Thankfully for Ngauamo, Volleyball Australia was starting a new process to help athletes transition to life post-retirement and help them on their career journey. With the support of her coaches, she was given time to consider her options, and when she decided to move on, VA Athlete Wellbeing & Engagement Manager Jason Tutt provided just the support she needed. 

“Jason gave me a big hand last year,” said Ngauamo. “He set me up with a psych to help me transition out of sport so it didn’t feel like I was out on my own.

“Through those sessions I was able to transition out of sport but also then think about what to do next, but not in a way which I felt like I was forced to do anything.

“Over about a six month period working with the psych and having chats with Jason I was able to find something that appealed to me.”

That appeal came in the form of the Queensland Fire & Emergency Services, and she is now hopeful of a career in that field.

“There’s a lot of similarities between the firies and a professional sporting career,” said Ngauamo. “There’s a lot of things that align with what I used to do.

“It ticks a lot of boxes in that sense but also gave me a different purpose, and that was the biggest thing I think: to find a purpose outside of sport.

“It’s not an easy thing to do because it’s such a big part of your life for so long, and then you lose it, and you’re like ‘what else do I have?’.”

Ngauamo credits Tutt and the athlete wellbeing program at VA with allowing her to see a future post-retirement that she hadn’t set had her sights on a year ago.

“They helped me realise there’s just so much to take away from my volleyball career that makes me look like a really appealing, desirable employee,” she said. “I took a lot of confidence out of that.

“I think if I didn’t have those support networks around me it would have been a bit of a different 12 months.”

Speaking ahead of National Careers week which starts on Monday, Tutt said the new transition process put in place inside the last two years would benefit athletes moving out of national programs and into retirement.

“One of the key outcomes out of a wellbeing health check with the AIS in late 2021 was to implement a transition strategy for athletes moving out of the sport,” said Tutt. “The first two of those to go through that were Damien Schumann and Becchara Palmer who have gone into teaching and marketing respectively, however they were well on their way to doing so by the time their careers came to an end.

“We now conduct exit interviews where career options and career readiness are discussed, followed by check-ins at the three, six and 12 month marks.

“With Jess, we identified early on that pursuing a career in the firies could be a option.

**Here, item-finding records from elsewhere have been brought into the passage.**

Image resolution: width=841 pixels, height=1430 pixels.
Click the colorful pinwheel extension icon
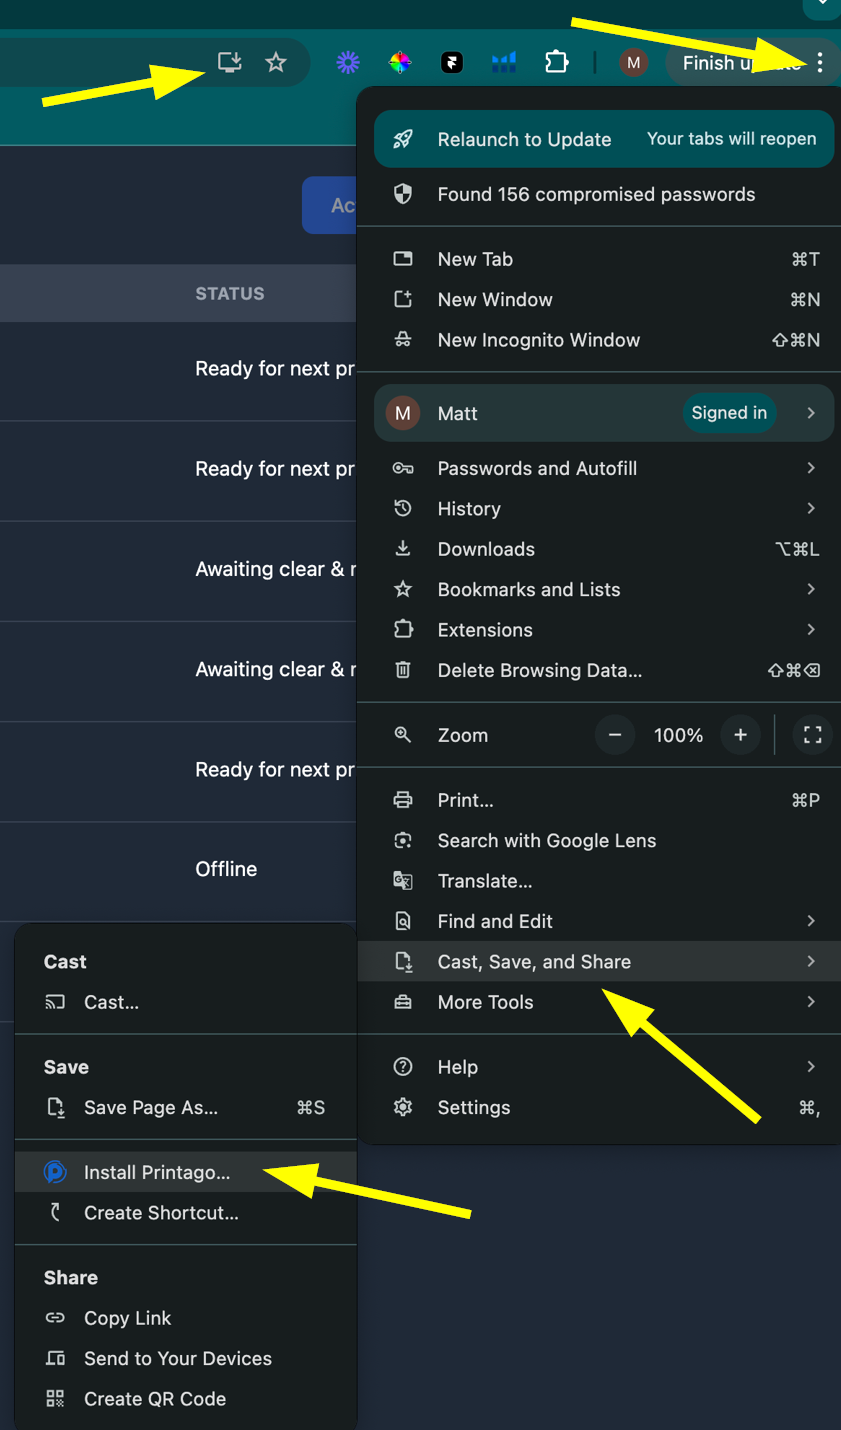pyautogui.click(x=400, y=63)
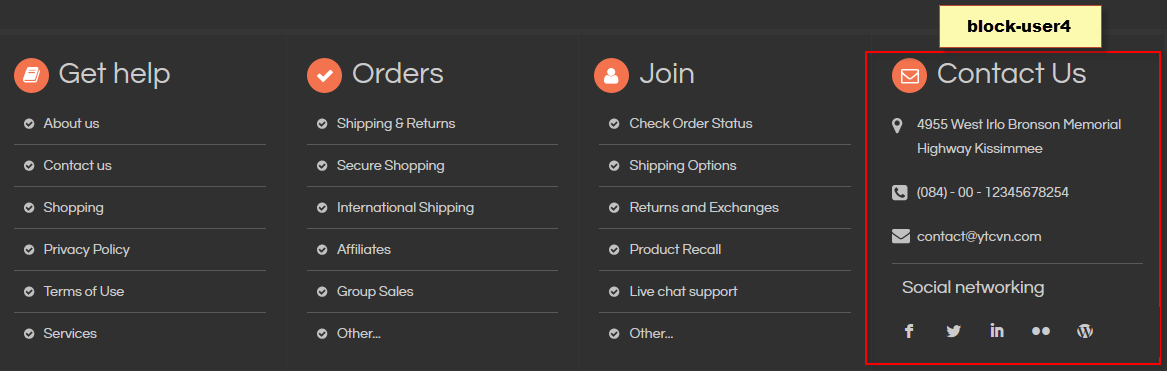The width and height of the screenshot is (1167, 371).
Task: Click the Facebook social icon
Action: click(x=909, y=332)
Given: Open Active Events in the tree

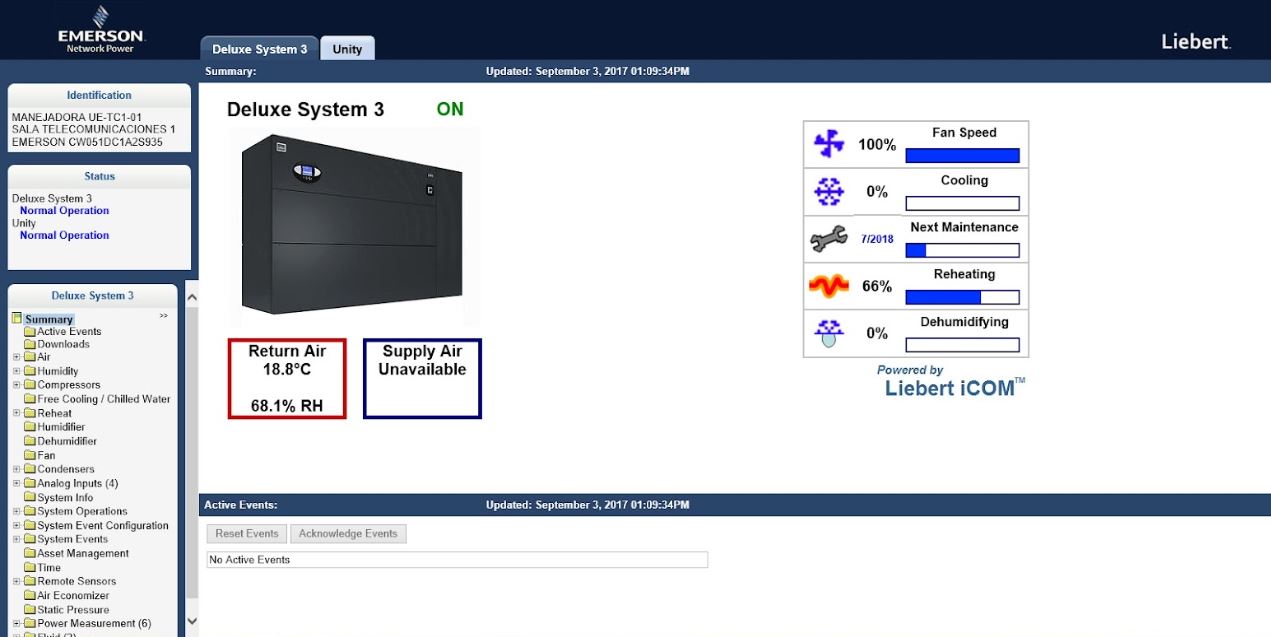Looking at the screenshot, I should point(69,331).
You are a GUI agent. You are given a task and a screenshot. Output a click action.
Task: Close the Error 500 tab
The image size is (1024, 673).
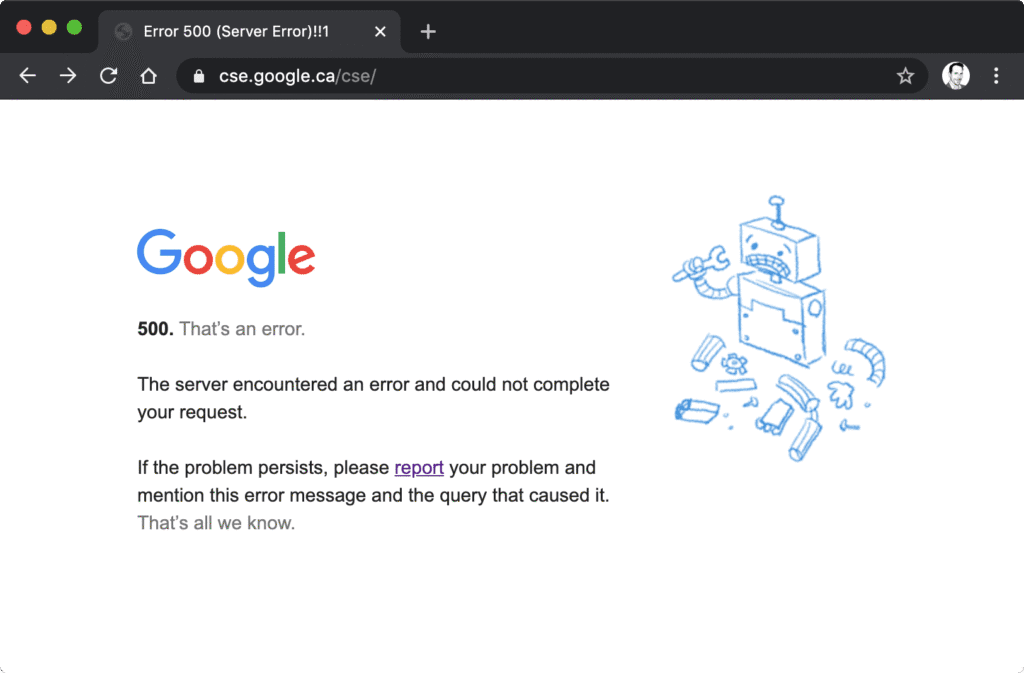[379, 31]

Through the AIS’s relationship with the fire brigade networks around the country we were able to open up a conversation with the QFES and everything has flowed from there.

“It’s great that we’ve been able to help Jess in her transition out of the sport and I’m sure she will enjoy great success in her career.”

Unable to completely stop the competitive juices from flowing, Jess is combining her career pursuit by returning to play netball, a sport she had to give away to pursue her volleyball dreams.

A former Australian Schools representative, Ngauamo filled in with a friend’s team last year and has now been selected by Gold Coast Titans Netball in Netball Queensland’s Ruby series.

She says she’s able to provide a unique perspective on the game alongside some players whose careers are only just getting started.

“I feel like a 17-year-old netballer in a 27-year-old’s body! It’s weird being an experienced athlete but inexperienced at the same time.

“It’s a very different position to be in, but it’s really enjoyable too.”